Background: Rheumatoid arthritis (RA) is a chronic autoimmune disease caused by genetic and environmental factors characterized by joint inflammation. The JAK-STAT inhibitors (jakinibs) are among the therapeutic options together with conventional and biological Disease Modifying Antirheumatic Drugs (DMARDs) [1] .

Objectives: To determine the impact of jakinibs in monocyte and Natural Killer cells (NK) subsets in RA patients by flow cytometry.

Methods: A total of 51 patients treated with jakinibs were recruited, 20 healthy donors and 20 RA patients treated with biological DMARDs, both paired by sex and age with the jakinibs group, were enrolled as controls. Peripheral blood mononuclear cells (PBMCs) were isolated by density gradient using Ficoll. Multiparametric flow cytometry was performed for immunophenotype characterization of different subsets of NK cells acquired in DX Flex cytometer (Beckman Coulter).

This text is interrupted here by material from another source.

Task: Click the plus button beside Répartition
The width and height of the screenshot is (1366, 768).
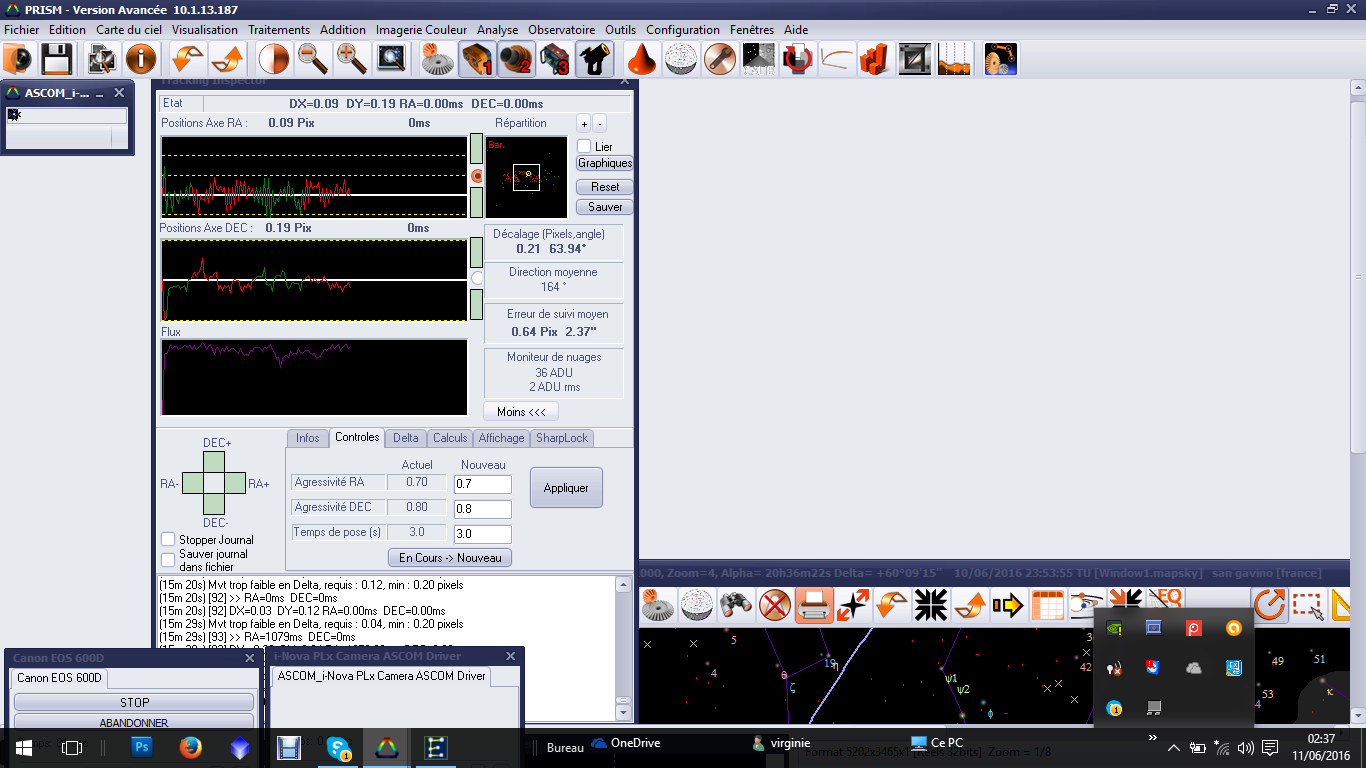Action: [583, 124]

Results: Within the jakinib group, 22 (43.14%) patients were treated with baricitinib (Bari), (27.45%) 14 with tofacitinib (Tofa), 11 (21.57%) with filgotinib (Filgo) and 4 (7.84%) with upadacitinib (Upa); whereas in the RA control group: 11 patients were treated with tocilizumab and 9 treated with abatacept. A significant decrease in the percentage of cytotoxic NK Dim (CD56+CD16+) subset was observed in the jakinib group in comparison to the RA control group (92.18 (89.18-96.59) vs 87.28 (81.29-90.93) p=0.001). There were significant differences between jakinib group and both healthy and RA control groups in the percentage of activated NK Dim expressing Nkp30 (59.51 (32.19-80.34), 89.74 (84.81-95.81) and 85.28 (67.08-93.16), respectively; p values: <0.0001 and 0.007). In addition, the percentage of intermediate monocytes (CD14+, CD16+) was decreased in jakinib group in comparison with RA and healthy controls (9.84 (5.12-16.36), 19.41 (14.39-30.30) and 20.55 (15.34-30.09), respectively; p values: 0.001 and <0.0001).

Conclusion: The JAK-STAT inhibition by jakinibs affects innate cells in a different way than biological DMARDs do. The decrease in both the cytotoxic activated NK subset and intermediate monocytes could explain some of the side effects caused by these drugs related to intracellular threats such as viral infections or possible neoplasia appearances. Further functional studies should be addressed to better understand the impact of jakinibs in innate cell subsets and their relationship with adverse effects in RA patients.

REFERENCES: [1] Meudec L, Richebé P, Pascaud J, Mariette X, Nocturne G. Janus kinase inhibitors alter NK cell phenotypes and inhibit their antitumour capacity. Rheumatology (Oxford). 2023 Aug 1;62(8):2855-2863. DOI: 10.1093/rheumatology/keac710. PMID: 36583542.

Figure 1.

Dotplots depicting the percentage of NK Dim cells (a), NK Dim Nkp30 cells (b) and Intermediate Monocytes (c) in the three groups studied (healthy controls in green dots, RA controls in grey squares and jakinib patients in beige rhombuses).

The whiskers represent the median, first and third quartile. P values are represented as follows: * P <.05, ** P <.01, ***P <.001, ****P<.0001. NS: not significant differences found.

Acknowledgements: NIL.

Disclosure of Interests: Juan José Fernández Cabero: None declared, Carmen Lasa-Teja: None declared, Alejandra Comins-Boo: None declared, David San Segundo: None declared, Marcos López Hoyos: None declared, Ricardo Blanco Pfizer, Roche, Bristol-Myers, Lilly, Galapagos, Novartis, Janssen, GSK, and MSD.